A prisão decorrente da pronúncia, em seu nascedouro, recomendava à prisão o réu pronunciado sem que para tanto fosse necessário qualquer outro requisito fundamentador da necessidade de tal medida constritiva processual. Não era necessário, por exemplo, que concorressem com o fato de ter sido o réu pronunciado, clara desconfiança de que este pretendesse de algum modo impor óbices à efetivação da persecução punitiva estatal, ou mesmo, que o pronunciado ostentasse um passado manchado por antecedentes criminais. Bastava, apenas, a pronúncia do réu.

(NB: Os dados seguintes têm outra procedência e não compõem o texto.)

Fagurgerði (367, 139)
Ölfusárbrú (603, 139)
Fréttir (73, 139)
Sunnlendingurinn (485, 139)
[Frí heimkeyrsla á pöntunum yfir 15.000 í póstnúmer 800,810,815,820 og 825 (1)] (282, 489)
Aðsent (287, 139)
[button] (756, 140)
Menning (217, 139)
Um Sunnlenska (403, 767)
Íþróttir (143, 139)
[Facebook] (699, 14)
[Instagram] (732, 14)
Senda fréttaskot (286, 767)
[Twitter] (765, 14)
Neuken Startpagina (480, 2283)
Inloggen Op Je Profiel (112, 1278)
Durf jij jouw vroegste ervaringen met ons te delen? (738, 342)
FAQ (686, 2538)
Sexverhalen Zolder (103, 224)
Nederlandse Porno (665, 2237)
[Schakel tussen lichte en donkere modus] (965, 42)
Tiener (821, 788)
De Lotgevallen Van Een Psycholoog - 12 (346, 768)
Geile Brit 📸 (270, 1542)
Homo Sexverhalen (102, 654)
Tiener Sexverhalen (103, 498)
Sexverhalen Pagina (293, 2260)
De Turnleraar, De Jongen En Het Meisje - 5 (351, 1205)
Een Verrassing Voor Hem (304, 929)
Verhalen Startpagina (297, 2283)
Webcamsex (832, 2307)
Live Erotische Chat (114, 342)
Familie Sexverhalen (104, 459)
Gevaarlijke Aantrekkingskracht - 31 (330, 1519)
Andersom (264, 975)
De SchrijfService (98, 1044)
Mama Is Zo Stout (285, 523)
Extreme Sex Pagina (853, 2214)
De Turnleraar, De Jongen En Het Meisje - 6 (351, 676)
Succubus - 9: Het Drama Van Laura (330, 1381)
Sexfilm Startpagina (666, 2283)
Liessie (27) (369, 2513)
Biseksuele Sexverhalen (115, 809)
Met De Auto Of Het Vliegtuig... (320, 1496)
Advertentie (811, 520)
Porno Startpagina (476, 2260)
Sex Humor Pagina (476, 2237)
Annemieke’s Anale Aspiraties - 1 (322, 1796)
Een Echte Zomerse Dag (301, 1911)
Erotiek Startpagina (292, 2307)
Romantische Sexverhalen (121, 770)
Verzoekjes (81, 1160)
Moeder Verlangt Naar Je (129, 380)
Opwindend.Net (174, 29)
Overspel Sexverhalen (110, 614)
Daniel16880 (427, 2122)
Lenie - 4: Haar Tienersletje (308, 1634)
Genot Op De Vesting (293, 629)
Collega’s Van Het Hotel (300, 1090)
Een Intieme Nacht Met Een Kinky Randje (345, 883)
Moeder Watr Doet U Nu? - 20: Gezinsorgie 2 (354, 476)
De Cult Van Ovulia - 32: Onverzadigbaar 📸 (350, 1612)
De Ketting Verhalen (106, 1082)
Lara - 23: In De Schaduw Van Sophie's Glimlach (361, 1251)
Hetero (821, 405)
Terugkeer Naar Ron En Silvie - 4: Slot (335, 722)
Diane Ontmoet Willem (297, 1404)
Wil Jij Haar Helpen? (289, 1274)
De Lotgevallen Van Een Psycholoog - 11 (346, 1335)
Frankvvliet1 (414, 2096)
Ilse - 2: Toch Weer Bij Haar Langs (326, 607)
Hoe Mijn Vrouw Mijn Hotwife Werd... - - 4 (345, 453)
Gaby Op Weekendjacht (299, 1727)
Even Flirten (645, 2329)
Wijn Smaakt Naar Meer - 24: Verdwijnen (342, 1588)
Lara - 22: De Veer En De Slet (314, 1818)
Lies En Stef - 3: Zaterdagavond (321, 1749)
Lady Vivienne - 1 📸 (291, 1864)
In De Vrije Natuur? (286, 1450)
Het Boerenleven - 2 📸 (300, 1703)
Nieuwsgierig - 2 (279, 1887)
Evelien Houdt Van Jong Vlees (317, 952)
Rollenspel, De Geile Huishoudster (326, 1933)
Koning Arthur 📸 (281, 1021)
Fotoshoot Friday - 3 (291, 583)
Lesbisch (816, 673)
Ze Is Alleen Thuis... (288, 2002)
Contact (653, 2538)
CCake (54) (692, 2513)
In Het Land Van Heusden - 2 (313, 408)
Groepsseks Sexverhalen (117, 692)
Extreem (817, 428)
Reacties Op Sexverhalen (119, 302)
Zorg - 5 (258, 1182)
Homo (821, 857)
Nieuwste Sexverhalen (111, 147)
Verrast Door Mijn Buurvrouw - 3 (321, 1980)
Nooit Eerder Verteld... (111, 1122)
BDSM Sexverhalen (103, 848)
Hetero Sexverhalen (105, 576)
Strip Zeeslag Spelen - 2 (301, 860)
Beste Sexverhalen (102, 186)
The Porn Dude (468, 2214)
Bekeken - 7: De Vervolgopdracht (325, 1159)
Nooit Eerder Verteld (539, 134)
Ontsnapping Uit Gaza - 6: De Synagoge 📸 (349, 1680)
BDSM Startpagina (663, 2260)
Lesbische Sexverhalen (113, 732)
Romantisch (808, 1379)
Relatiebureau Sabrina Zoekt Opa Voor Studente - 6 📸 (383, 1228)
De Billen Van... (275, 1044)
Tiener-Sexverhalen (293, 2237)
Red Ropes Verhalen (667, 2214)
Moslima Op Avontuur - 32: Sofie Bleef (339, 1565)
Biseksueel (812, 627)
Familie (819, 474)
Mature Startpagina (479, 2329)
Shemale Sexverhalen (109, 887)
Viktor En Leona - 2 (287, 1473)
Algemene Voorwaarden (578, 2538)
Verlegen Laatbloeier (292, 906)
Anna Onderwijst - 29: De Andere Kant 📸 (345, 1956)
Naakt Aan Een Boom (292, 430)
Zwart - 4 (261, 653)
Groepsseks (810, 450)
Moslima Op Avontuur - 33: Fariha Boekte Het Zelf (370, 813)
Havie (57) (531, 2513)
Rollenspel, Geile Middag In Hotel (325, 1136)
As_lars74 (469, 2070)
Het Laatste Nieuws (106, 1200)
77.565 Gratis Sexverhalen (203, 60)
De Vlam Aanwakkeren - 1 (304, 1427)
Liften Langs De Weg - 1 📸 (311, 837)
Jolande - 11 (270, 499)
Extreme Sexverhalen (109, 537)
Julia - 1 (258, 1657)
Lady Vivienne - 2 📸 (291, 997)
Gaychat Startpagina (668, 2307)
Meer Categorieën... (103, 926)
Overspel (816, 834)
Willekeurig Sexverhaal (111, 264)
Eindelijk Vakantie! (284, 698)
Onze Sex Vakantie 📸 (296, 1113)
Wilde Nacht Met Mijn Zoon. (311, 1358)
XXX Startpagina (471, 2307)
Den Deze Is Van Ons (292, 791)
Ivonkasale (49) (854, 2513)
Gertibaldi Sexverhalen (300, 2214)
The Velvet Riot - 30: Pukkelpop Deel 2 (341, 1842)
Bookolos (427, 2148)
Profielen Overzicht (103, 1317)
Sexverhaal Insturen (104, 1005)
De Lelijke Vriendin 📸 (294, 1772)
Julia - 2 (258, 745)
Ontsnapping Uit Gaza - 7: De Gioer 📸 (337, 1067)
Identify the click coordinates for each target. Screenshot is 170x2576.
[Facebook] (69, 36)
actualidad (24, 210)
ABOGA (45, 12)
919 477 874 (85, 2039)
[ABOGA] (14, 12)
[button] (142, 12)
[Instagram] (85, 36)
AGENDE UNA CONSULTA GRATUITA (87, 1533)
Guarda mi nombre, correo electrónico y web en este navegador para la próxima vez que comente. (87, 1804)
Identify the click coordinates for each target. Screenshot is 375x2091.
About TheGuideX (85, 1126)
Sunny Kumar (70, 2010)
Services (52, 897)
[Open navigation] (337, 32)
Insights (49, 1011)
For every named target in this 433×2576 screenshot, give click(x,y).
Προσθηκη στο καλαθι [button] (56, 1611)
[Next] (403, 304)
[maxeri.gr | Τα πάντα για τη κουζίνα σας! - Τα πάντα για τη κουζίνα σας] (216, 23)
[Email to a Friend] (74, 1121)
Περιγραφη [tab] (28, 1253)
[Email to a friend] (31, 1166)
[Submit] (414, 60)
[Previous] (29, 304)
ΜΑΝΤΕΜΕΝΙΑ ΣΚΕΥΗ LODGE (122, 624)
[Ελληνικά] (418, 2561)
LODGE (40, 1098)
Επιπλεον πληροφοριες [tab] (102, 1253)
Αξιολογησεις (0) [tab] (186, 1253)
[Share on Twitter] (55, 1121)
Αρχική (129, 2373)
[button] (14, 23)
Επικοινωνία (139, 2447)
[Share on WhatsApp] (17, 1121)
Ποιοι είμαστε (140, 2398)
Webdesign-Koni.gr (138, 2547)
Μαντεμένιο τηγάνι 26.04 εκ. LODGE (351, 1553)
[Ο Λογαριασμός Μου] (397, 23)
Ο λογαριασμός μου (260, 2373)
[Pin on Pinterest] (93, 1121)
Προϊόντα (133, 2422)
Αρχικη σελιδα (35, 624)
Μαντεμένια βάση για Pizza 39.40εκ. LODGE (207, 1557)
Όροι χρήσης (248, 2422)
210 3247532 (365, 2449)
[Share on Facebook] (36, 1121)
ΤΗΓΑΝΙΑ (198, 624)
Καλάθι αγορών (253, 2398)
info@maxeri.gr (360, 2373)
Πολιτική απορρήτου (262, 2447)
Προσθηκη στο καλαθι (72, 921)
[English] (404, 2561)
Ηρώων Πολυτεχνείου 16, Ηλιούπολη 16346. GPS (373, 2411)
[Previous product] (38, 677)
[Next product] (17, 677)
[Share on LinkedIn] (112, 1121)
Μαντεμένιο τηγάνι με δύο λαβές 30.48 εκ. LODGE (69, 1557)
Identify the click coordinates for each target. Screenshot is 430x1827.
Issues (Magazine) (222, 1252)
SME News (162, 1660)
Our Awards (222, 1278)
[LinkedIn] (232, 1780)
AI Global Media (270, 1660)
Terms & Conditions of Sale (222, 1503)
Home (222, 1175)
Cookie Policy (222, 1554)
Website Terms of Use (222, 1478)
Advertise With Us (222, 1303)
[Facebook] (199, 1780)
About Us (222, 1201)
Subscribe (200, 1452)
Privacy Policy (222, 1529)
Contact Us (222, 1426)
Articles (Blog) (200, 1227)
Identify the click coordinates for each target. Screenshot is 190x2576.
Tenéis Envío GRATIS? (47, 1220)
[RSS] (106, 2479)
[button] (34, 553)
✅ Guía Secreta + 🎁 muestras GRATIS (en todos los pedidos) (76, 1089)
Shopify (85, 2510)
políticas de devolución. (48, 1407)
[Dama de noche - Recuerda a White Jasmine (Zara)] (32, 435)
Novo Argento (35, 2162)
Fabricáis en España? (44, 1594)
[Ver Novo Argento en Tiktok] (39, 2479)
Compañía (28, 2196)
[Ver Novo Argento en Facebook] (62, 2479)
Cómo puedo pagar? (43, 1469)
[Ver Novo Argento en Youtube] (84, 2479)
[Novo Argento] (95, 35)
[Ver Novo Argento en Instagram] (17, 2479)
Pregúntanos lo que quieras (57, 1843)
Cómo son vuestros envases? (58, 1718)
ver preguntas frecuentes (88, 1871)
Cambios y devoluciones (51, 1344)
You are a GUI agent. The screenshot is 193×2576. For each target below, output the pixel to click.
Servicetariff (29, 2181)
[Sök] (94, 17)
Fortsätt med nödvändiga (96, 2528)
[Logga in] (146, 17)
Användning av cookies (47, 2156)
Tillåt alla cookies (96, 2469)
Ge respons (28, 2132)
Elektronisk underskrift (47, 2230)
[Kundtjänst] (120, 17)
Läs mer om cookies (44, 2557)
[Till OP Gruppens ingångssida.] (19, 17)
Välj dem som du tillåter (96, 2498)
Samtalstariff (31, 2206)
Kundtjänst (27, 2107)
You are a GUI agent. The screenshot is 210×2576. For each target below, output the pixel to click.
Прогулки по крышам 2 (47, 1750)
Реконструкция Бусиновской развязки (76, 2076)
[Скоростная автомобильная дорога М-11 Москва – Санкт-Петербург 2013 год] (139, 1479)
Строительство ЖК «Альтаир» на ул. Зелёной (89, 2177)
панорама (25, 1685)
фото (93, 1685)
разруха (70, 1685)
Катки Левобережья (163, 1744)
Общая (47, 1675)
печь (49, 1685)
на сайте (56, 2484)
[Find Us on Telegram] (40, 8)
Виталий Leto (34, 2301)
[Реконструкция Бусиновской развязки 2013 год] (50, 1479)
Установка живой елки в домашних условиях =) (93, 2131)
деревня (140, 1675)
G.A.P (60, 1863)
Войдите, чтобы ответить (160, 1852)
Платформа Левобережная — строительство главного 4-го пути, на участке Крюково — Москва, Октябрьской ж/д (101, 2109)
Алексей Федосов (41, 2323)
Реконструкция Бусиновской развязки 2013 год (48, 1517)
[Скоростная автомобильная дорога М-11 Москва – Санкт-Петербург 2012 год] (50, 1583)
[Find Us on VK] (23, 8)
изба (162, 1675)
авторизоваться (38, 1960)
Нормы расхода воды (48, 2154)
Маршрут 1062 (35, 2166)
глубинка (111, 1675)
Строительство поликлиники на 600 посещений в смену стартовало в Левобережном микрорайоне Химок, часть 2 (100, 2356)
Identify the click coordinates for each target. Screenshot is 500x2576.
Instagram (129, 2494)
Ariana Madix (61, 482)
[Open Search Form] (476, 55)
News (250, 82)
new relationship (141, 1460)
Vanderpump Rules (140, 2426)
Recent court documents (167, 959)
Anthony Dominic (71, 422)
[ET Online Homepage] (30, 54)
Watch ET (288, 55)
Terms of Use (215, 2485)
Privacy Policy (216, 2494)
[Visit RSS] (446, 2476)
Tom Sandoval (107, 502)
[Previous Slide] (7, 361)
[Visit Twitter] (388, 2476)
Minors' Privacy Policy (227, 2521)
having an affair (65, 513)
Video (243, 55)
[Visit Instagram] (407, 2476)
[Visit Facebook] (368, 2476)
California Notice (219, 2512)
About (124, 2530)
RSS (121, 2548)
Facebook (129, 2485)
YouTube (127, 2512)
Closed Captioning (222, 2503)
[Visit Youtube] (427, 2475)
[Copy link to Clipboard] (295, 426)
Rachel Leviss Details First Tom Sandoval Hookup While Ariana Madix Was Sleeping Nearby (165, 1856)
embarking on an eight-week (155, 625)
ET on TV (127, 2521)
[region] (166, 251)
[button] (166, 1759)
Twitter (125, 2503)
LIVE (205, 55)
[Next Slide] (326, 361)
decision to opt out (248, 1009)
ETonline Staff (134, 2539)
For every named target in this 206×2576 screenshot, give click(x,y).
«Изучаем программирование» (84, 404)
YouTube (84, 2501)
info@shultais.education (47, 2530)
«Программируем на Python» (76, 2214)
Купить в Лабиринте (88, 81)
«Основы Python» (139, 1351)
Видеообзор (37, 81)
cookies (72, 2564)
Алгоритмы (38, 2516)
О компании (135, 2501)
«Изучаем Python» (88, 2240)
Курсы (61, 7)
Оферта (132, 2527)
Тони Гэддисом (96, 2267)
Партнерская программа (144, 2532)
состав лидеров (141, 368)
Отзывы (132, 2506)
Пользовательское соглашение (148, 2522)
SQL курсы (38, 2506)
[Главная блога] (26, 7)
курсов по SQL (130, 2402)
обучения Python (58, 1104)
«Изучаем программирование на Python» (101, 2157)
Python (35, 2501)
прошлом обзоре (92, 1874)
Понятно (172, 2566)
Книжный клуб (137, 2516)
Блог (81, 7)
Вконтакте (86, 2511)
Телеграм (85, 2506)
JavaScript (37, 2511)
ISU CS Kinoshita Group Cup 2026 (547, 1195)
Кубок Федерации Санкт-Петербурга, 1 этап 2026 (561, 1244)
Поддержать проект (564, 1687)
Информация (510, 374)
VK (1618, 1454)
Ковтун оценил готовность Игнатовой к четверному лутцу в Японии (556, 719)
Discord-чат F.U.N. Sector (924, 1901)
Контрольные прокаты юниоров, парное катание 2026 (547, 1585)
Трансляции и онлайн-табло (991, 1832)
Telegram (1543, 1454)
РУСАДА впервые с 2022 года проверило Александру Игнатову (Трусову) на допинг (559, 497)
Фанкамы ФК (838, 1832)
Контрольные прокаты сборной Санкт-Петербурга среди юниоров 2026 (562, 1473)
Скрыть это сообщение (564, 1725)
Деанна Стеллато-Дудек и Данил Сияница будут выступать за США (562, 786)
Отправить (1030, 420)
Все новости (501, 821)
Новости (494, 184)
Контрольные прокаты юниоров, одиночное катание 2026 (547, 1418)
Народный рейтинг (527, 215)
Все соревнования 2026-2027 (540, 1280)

A primeira reforma do conjunto positivo de normas que disciplinara esta espécie de prisão processual veio a atenuar a nuance autoritária ostentada por tal medida, além de outras do CPPB, haja vista o centro de poder autoritário, de tendência fascista, de onde emanara tal norma. Ocorre que com a publicação da nº 5.941/73(conhecida como "Lei Fleury") o automatismo autoritário da lei fora atenuado, passando a ser permitido que o réu primário e de bons antecedentes fosse dispensado do cárcere e pudesse recorrer da pronúncia em liberdade, se assim desejasse o magistrado. Tais considerações levam em conta a hipótese de ter sido o réu pronunciado pela prática de crime inafiançável, posto que, se pronunciado pela prática de crime afiançável, poderia, pagando a fiança, livrar-se do cárcere sem maiores dificuldades.

Daí em diante, passaram-se décadas até que surgisse doutrina e, posteriormente, decisões isoladas, defensoras da idéia de que tal prisão afrontasse princípios elementares em nível constitucional.

Mas, tratam-se a doutrina e a jurisprudência de fontes secundárias do Direito, desprovidas de força vinculante - exceto no caso de súmula vinculante - capazes de limitar o livre convencimento do juiz, ademais no processo penal, onde o juiz pode apreciar livremente a prova.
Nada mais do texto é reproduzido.